Datasets

MNIST - pykitml.datasets.mnist module

This module contains helper functions to download and load MNIST and MNIST like datasets.

pykitml.datasets.mnist.get(type='classic')

Downloads the MNIST dataset and saves it as a pickle file, mnist.pkl.

Parameters:

type (str) –

The type of MNIST dataset to download.

Raises:
  • urllib.error.URLError – If internet connection is not available or the URL is not accessible.
  • OSError – If the file cannot be created due to a system-related error.
  • KeyError – If invalid/unknown type.

Note

You only need to call this method once, i.e, after the dataset has been downloaded and you have the mnist.pkl file, you don’t need to call this method again.

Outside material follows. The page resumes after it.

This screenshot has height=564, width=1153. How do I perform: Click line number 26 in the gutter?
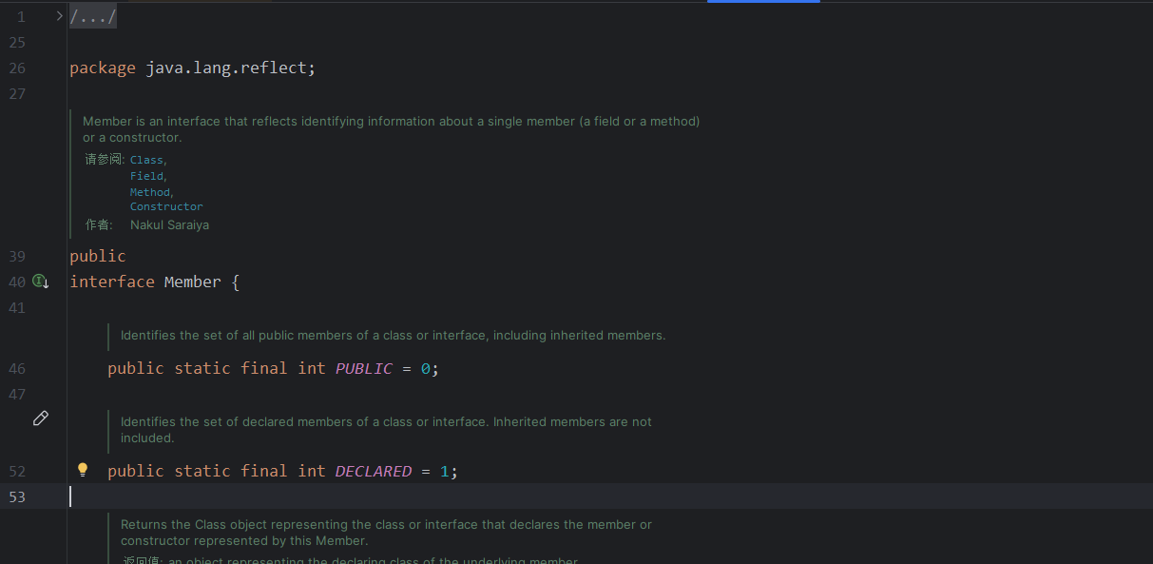coord(17,68)
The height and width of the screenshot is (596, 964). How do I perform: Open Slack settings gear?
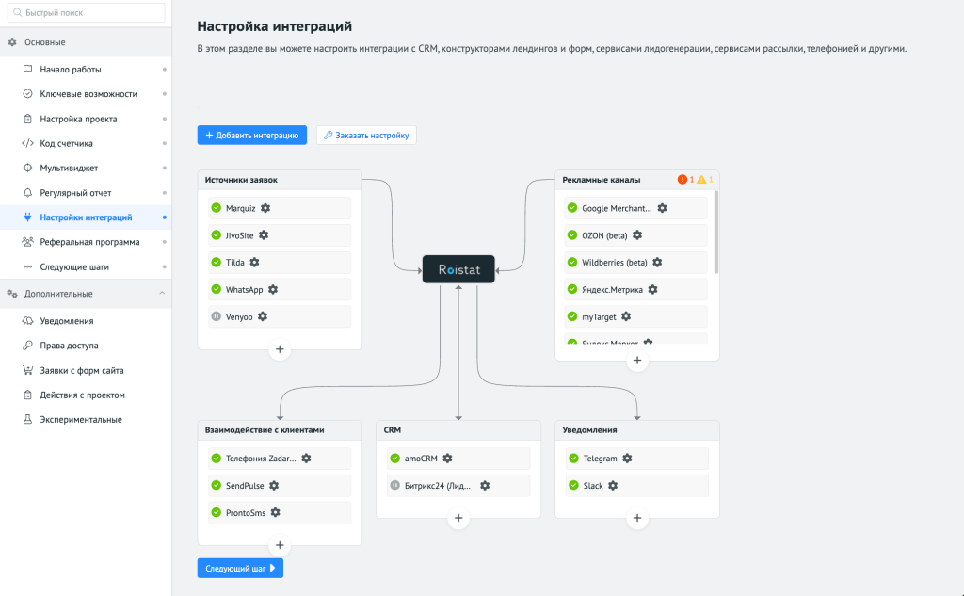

pykitml.datasets.mnist.load()

Loads MNIST dataset from saved pickle file mnist.pkl to numpy arrays.

Returns:
  • training_data (numpy.array) – 60,000x784 numpy array, each row contains flattened version of training images.
  • training_targets (numpy.array) – 60,000x10 numpy array that contains one hot target array of the corresponding training images.
  • testing_data (numpy.array) – 10,000x784 numpy array, each row contains flattened version of test images.
  • testing_targets (numpy.array) – 10,000x10 numpy array that contains one hot target array of the corresponding test images.
Raises:FileNotFoundError – If mnist.pkl file does not exist, i.e, if the dataset was not downloaded and saved using the get() method.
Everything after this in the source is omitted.